Trust-Region Behavior Blending for On-Policy Distillation

Summary (Overview)

Core Problem: On-policy distillation (OPD) trains a student on prefixes from its own policy, but early student rollouts can be of low quality, providing weak supervision from the teacher.
Proposed Solution: Trust-Region Behavior Blending (TRB), a warmup method that replaces early student rollouts with a teacher-guided behavior policy, constrained to stay within a student-centered KL trust region.
Key Mechanism: For each prefix, TRB selects the behavior policy $\mu^*$ that minimizes $D_{KL}(\mu \parallel \pi_T)$ subject to $D_{KL}(\mu \parallel \pi_S) \le \epsilon$ , with a closed-form solution: $\mu_\beta(a|h) \propto \pi_S(a|h)^{1-\beta} \pi_T(a|h)^\beta$ .
Implementation: The KL budget $\epsilon$ is linearly annealed to zero over a fixed warmup horizon $K$ , after which training reverts to pure student rollouts.
Empirical Result: TRB achieves the strongest average performance across two math-reasoning distillation settings, outperforming vanilla OPD and other baselines like SKD, Veto, and SFT warmup.

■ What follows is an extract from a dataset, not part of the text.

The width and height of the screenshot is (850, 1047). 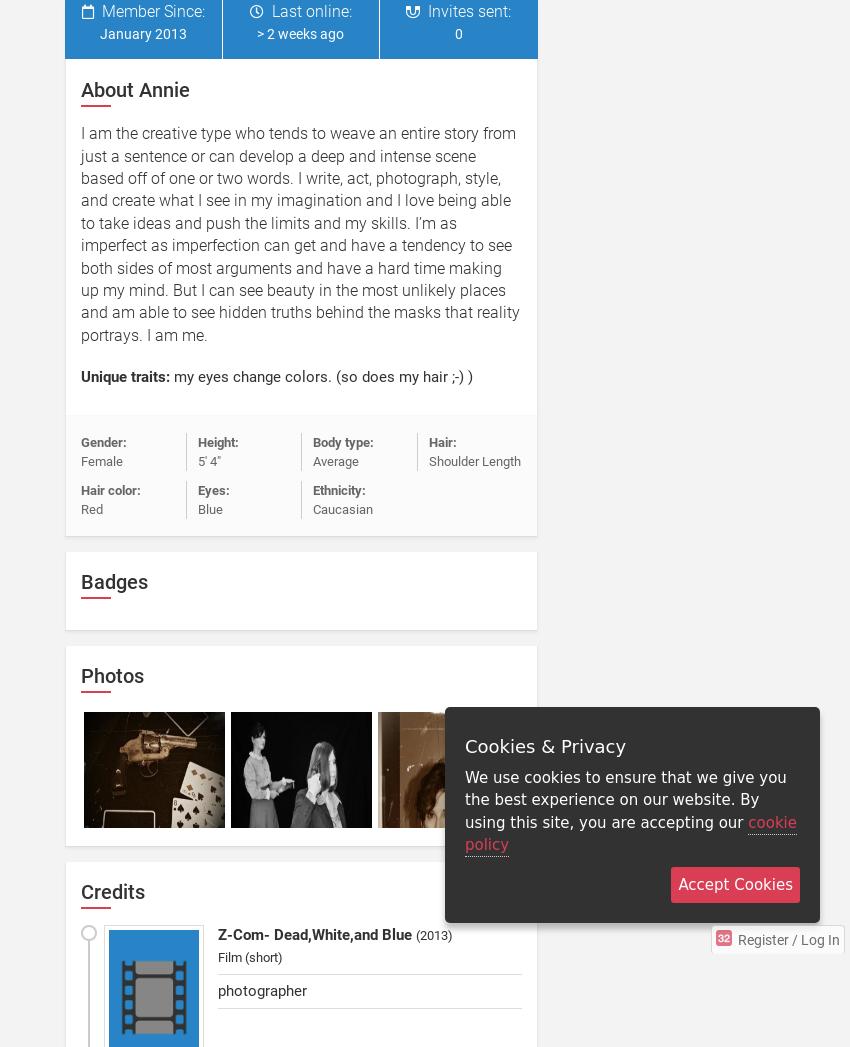 What do you see at coordinates (90, 508) in the screenshot?
I see `'Red'` at bounding box center [90, 508].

Introduction and Theoretical Foundation

Knowledge distillation transfers capability from a large teacher model to a smaller student. For Large Language Models (LLMs), standard offline distillation suffers from exposure bias: the student is trained on teacher-generated prefixes but must generate its own at inference time. On-Policy Distillation (OPD) addresses this by rolling out the current student and applying teacher supervision on the prefixes it actually visits.

However, early in training, the student's policy is weak, generating low-quality prefixes that may not carry usable teacher signal. This creates a tension: pure student rollouts preserve the target distribution but start poorly, while stronger teacher intervention (e.g., injecting teacher tokens) moves collection off-policy.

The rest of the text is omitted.